Lustige Strichcodes – 819

Diesen Strichcode mit Blättern hat Susanne auf einer Packung "Freshona"-Sauerkraut von Lidl entdeckt. Passenderweise hätte Weißkohl dort hingehört. :-P

Trotzdem natürlich vielen Dank für die Zusendung. :-)


Links 817

Getränkehersteller warnen vor zusätzlicher Belastung durch Zuckersteuer

Von wegen echte Heidelbeeren: Es wird gerne mal getrickst

Hirnforschung: Wie Reisen uns prägen – ein Leben lang

Wie gut geht es Elefanten in deutschen Zoos?

Eingeparkt und abkassiert: Wie mit Parkplätzen Millionen verdient werden

Paket ohne Bestellung: Was bei Brushing zu tun ist

Kassen mit Personal beim Einkauf beliebter als SB-Kassen

"Mogelpackung des Monats": Bei Milky Way fehlt die halbe Milchstraße

Rewe testet Drive-in-Abholservice

Wenn Kraken um die Ecke denken

Ladenhüter Lakritzlikör

Der "La Kritz"-Likör von Spitzmund, den wir nun seit Oktober vergangenen Jahres hier im Spirituosenregal stehen haben, mutiert zum kompletten Ladenhüter. Von den zwei Flaschen, die ich neben den Dirty Harry ins Regal gestellt hatte, sind noch zwei Stück übrig.
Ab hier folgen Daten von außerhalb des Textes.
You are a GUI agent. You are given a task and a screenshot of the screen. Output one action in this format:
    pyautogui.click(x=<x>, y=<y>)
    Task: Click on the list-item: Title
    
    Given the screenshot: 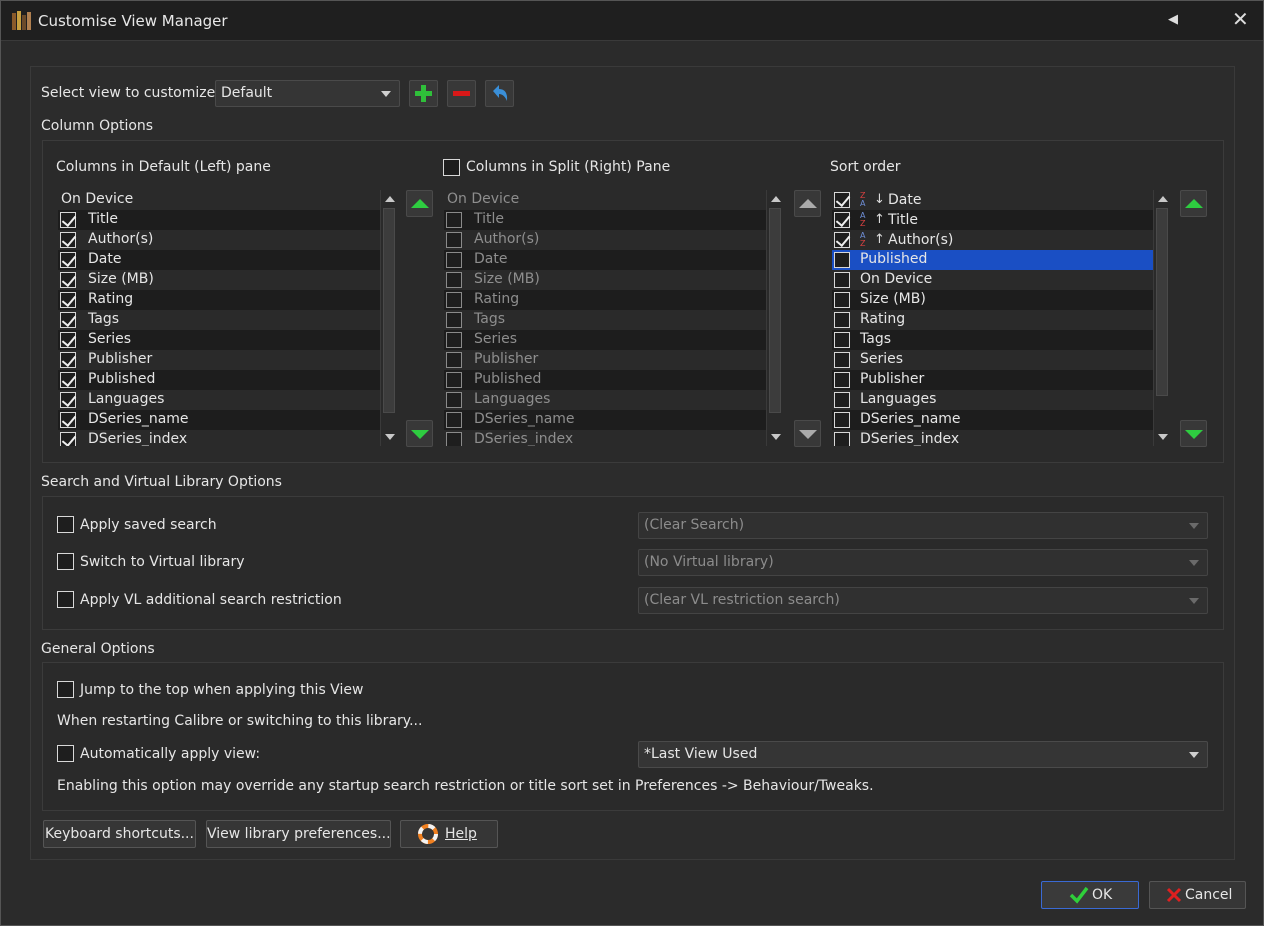 What is the action you would take?
    pyautogui.click(x=219, y=220)
    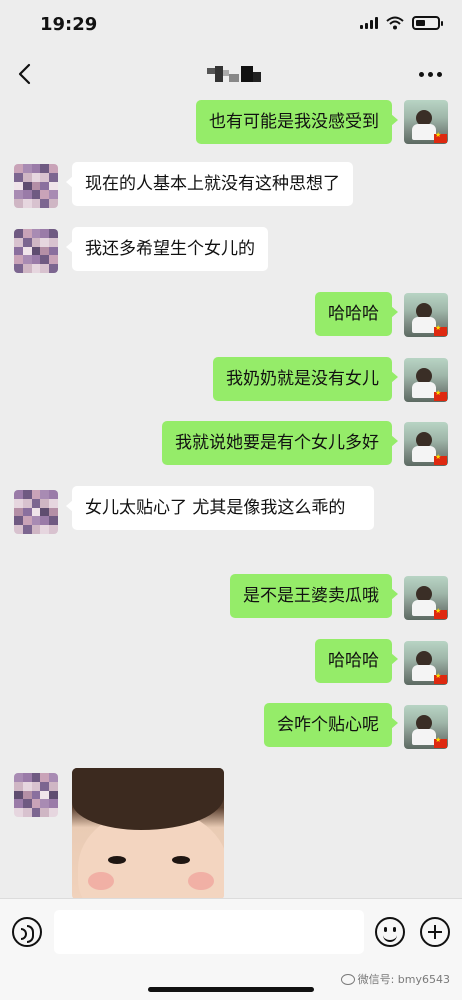 The width and height of the screenshot is (462, 1000). Describe the element at coordinates (26, 74) in the screenshot. I see `chevron-left-icon` at that location.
Die Abverkäufe in dem Zeitraum sind also relativ übersichtlich.

Faktisch gibt es also derzeit niemanden außer Ines, der dafür sorgt, dass unser Warenbestand schrumpft. Da wir uns aber nicht jeden Abend Alkohol in den Kopf dremeln und wenn, dann mal ein kleines Gläschen für den Genuss, hält so eine Flasche immer ziemlich lange. Wenn das so weitergeht, reicht unser Vorrat an "La Kritz"-Flaschen bis zur Rente. :-P


Innenleben: Björns "Wall-Box"

Das Innenleben meiner "Wall-Box" (Hier Schritt 1) ist inzwischen relativ vollständig.

Nachdem ich endlich den 16A-Schalter bekommen habe, sind Steckdose und Schalter nun eingebaut und verbunden. Nun fehlt mir aber immer noch die Option, das Kabel bei Gebrauch aus der (geschlossenen) Box hängen zu lassen, so dass bei Nichtgebraucht kein Loch vorhanden ist.

Noch schlimmer ist eigentlich, dass Schalter und Steckdose leicht schief sitzen (wenigstens beide im gleichen Winkel), aber das war aufgrund des Lochrasters kaum anders zu lösen.